> At 09:34 AM 2/3/03 -0800, Toby Rider wrote:

> But then there is the example of Arthur Rubenstein. At the end of his
> life  he was beginning to lose his technique. He was getting pretty old,
> and the  fingers just didn't work as fluently as they once did. (Think
> of how old  people walk.) But yet, at his last concert, despite the
> finger-slip-ups, he  played one Schubert piece that left everyone in the
> audience in tears.  Classical musicians can be Real Musicians, too.

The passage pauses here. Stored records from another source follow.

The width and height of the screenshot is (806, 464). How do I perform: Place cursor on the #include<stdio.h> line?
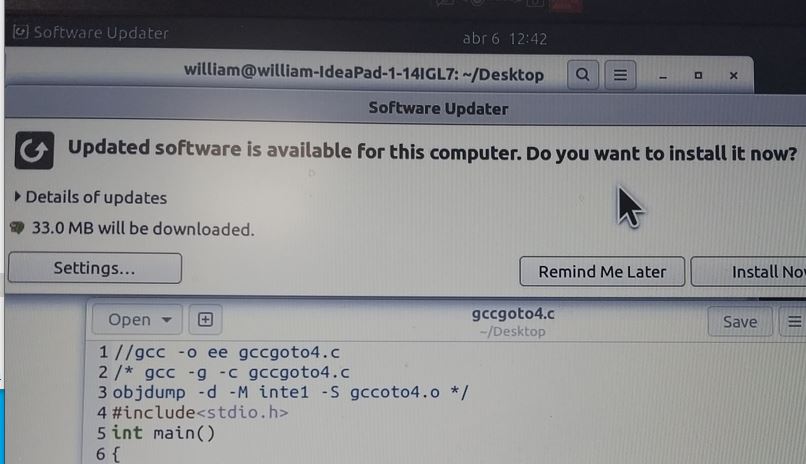tap(200, 412)
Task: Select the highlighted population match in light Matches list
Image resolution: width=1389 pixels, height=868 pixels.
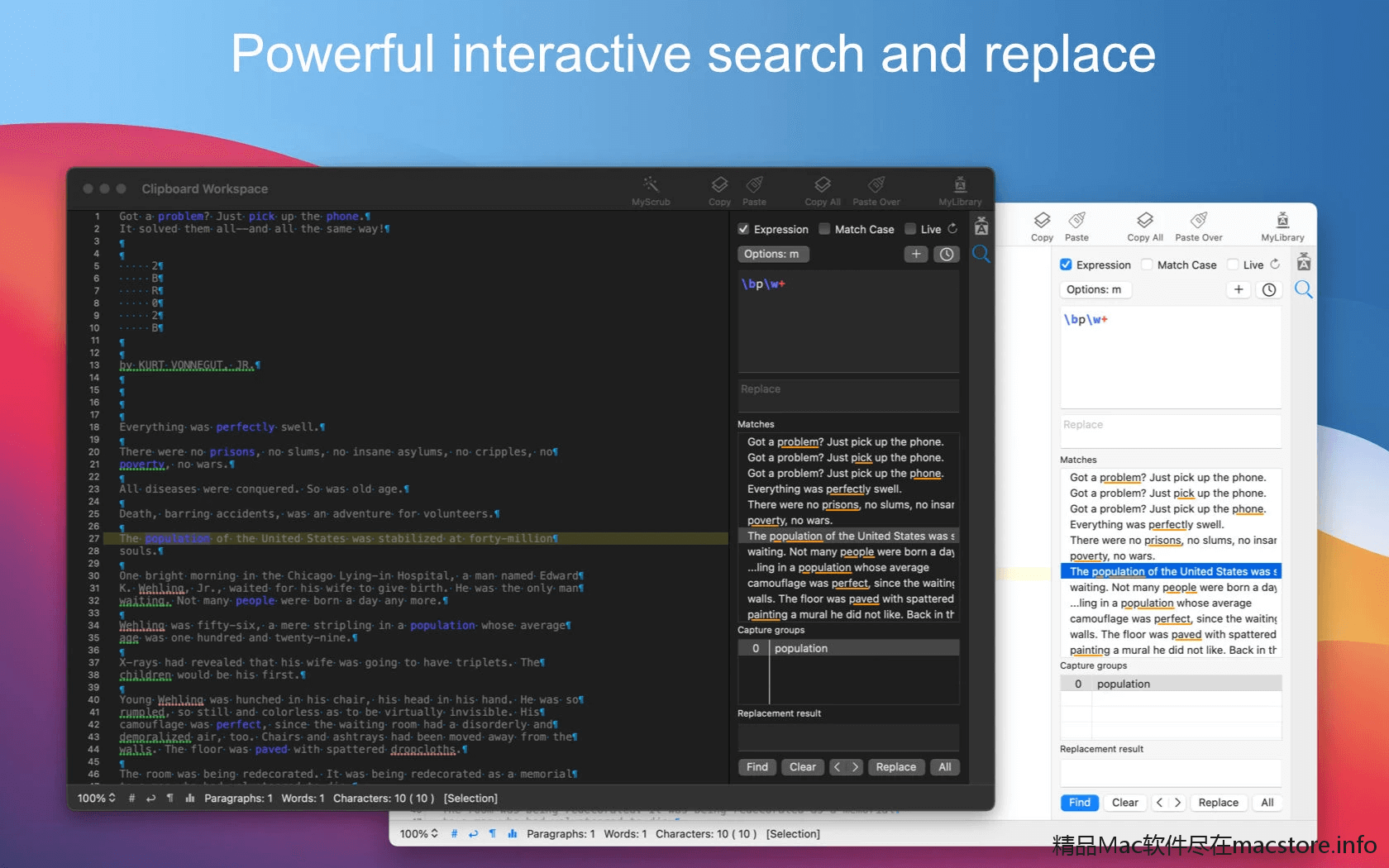Action: [1170, 571]
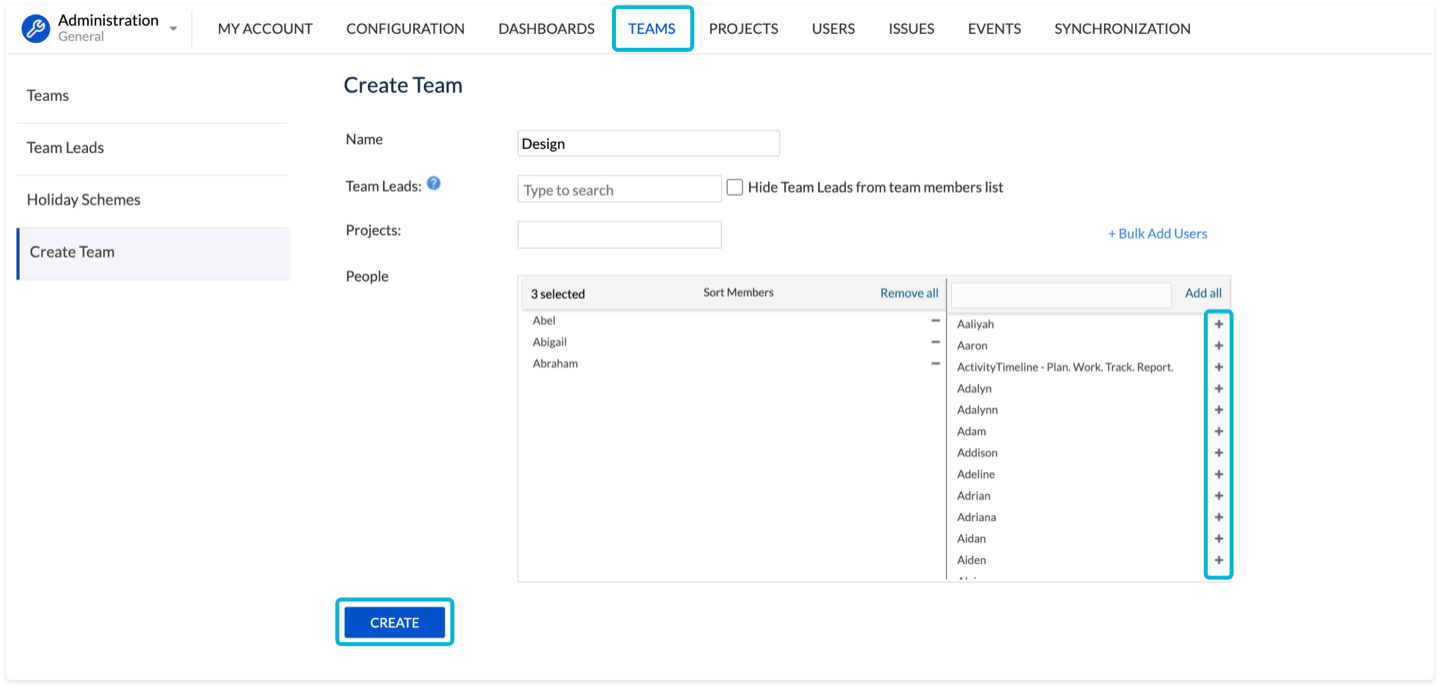This screenshot has height=688, width=1440.
Task: Remove Abigail using the minus icon
Action: click(935, 342)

 Absolutely.. There are really great musicians in every genre, and hollow
ones in every genre as well. David Greenberg is an example of a
highly-trained classical musician that has tons of "soul". I'm just using
the adjective "soul", because I can't think of anything better to call
it. How does he do that? I think it has to do with the fact that he used
the tried and true method of listening over and over to old recordings
and trying to emulate the sounds on them.
 I found in my own playing that once I started to depend on my ears as a
guide to my fingers, good things started to happen.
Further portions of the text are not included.